If you want, I can give you my script for training the autoregressive baseline. Note that the definition of the baseline models is already in the code.

zomux commented 4 years ago

@spprabhu Can you try this command? It reduce the number of candidate latents to 10.

python run.py --opt_dtok wmt14_ende --use_pretrain --opt_Trefine_steps 1 --opt_Tlatent_search --opt_Tteacher_rescore --opt_Tcandidate_num 10 --test --evaluate

spprabhu commented 4 years ago

Ok wait I ll try it

spprabhu commented 4 years ago

Hi This are the following results for 10 candidate latents.Its similar to one with one refine step

python run.py --opt_dtok wmt14_ende --use_pretrain --opt_Trefine_steps 1 --opt_Tlatent_search --opt_Tteacher_rescore --opt_Tcandidate_num 10 --test --evaluate [OPTS] Model tag: dtok-wmt14_ende Running on 1 GPUs loading pretrained model in ./mydata/shu_trained_wmt14_ende.pt translating: 100.0%
Average decoding time: 61ms, std: 9 BLEU = 24.64735121624353

By the way what is the default number of latents you are working with.

spprabhu commented 4 years ago

Also did you tried by increasing the number of layers in decoder.If yes what were the results

zomux commented 4 years ago

The default number is 50. V100 GPU can easily process them in the same time, so the decoding is very fast.

Your GPU actually has a capacity of processing 10 latent variables simultaneously in one pass, but not 50 latent variables.
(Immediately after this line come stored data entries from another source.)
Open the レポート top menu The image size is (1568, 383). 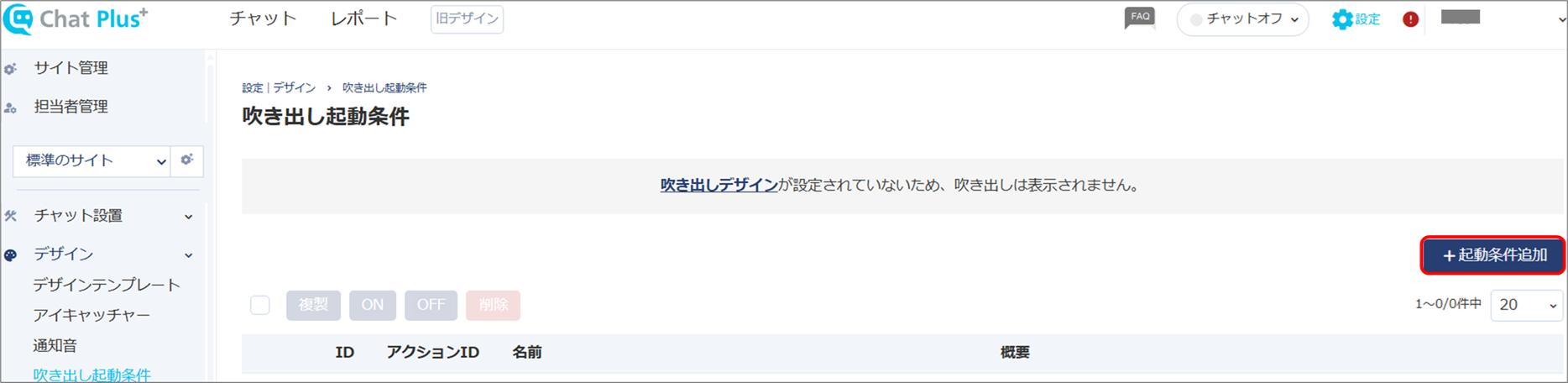363,18
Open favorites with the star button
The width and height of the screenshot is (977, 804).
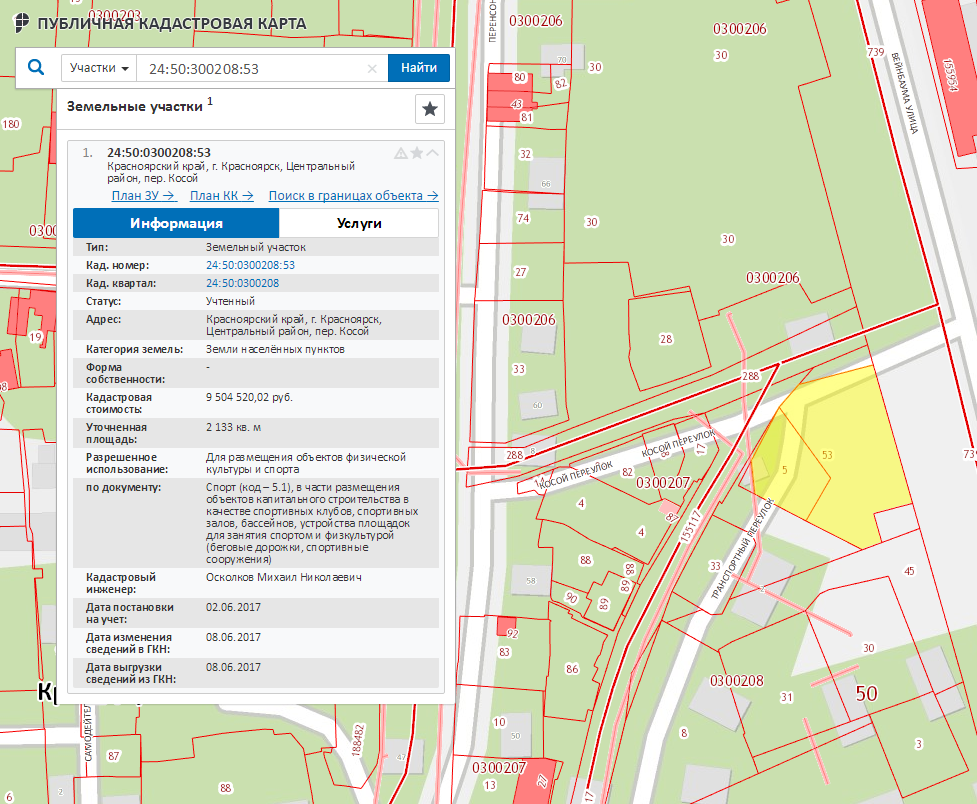click(x=429, y=108)
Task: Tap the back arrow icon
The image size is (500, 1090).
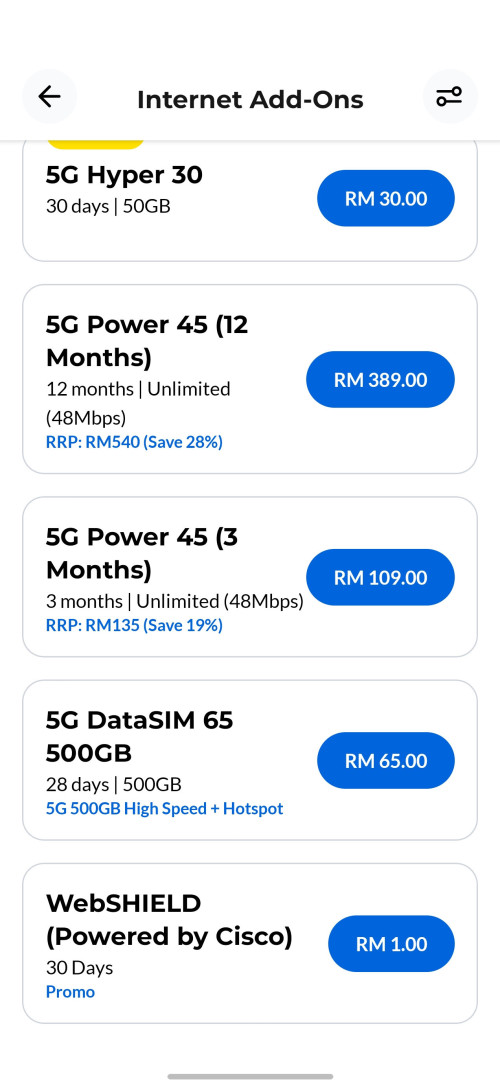Action: (49, 97)
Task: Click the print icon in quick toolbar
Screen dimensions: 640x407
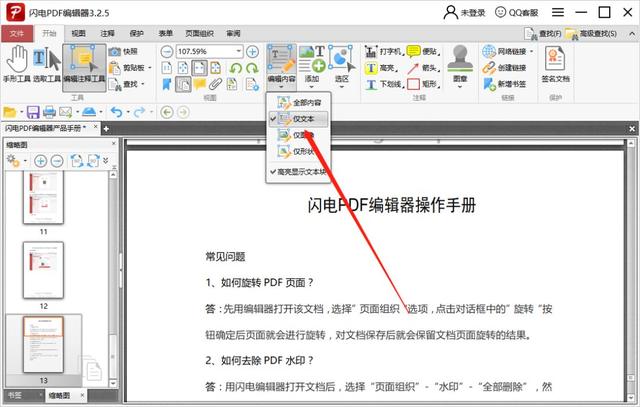Action: (49, 112)
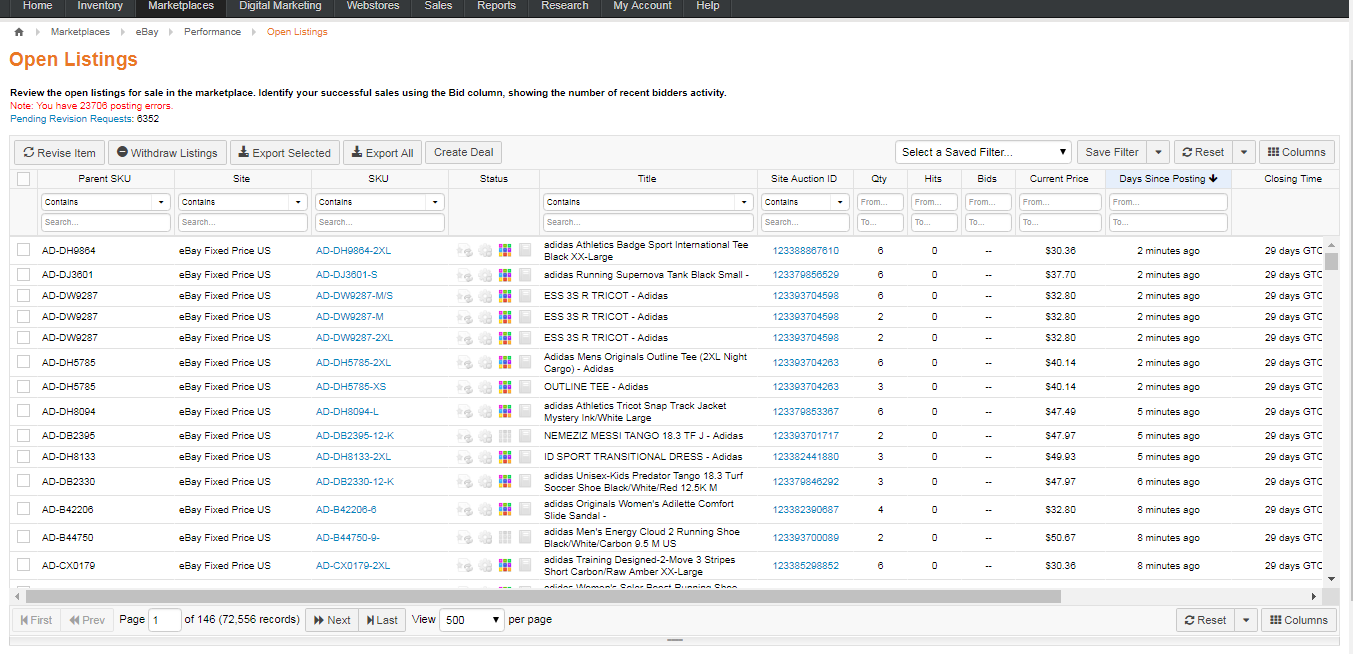Click the Title column search field
This screenshot has width=1353, height=654.
pyautogui.click(x=648, y=222)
You can adjust the number of --opt_Tcandidate_num to find a sweet spot.

zomux commented 4 years ago

I didn't try to tweak the number of layers. I saw ACL papers that increase the encoder layers but not one paper increases the decoder layers.

spprabhu commented 4 years ago

Hi Any Ideas on How you can Further increase the speed of inference without Much Engineering efforts.

  1. For eg What further architectural changes can be made.
  2. Did you try with other optimizers like LAMB,SM3.if yes What were your results.If not what are your thoughts regarding the same.
  3. Also Did you try your other implementation of compressed word embeddings with this model.
spprabhu commented 4 years ago

Also Are you working on making it Fp-16 or Int-8 or Mixed Precision Ready

spprabhu commented 4 years ago

This are the results with latent size 30.Not much DIfference though

python run.py --opt_dtok wmt14_ende --use_pretrain --opt_Trefine_steps 1 --opt_Tlatent_search --opt_Tteacher_rescore --opt_Tcandidate_num 30 --test --evaluate [OPTS] Model tag: dtok-wmt14_ende Running on 1 GPUs loading pretrained model in ./mydata/shu_trained_wmt14_ende.pt translating: 100.0%
Average decoding time: 124ms, std: 50 BLEU = 25.13307027819897

zomux commented 4 years ago

I did try to implement the fp16, half precision which seems to be promising. If fp16 can be done, it will be definitely faster. But I was hitting some bottlenecks in implementing fp16 with PyTorch...

zomux commented 4 years ago

I didn't try other optimizers. We tried a lot of architectures but they are not for faster decoding

spprabhu commented 4 years ago

Ok Thanks and about the fp16 version.

spprabhu commented 4 years ago

Can you explain the Bottlenecks in Detail Please

zomux commented 4 years ago

I was actually trying to enable fp16 for training. However, it turns out that in PyTorch, Adam optimizer doesn't work well with fp16.

Then I tried using AMP for fp16, but it turns out that horovod doesn't work that well with AMP. So just gave up.

May be it will be fine to enable fp16 just for the testing code. I don't know whether the quality will be the same as the model was trained with fp32.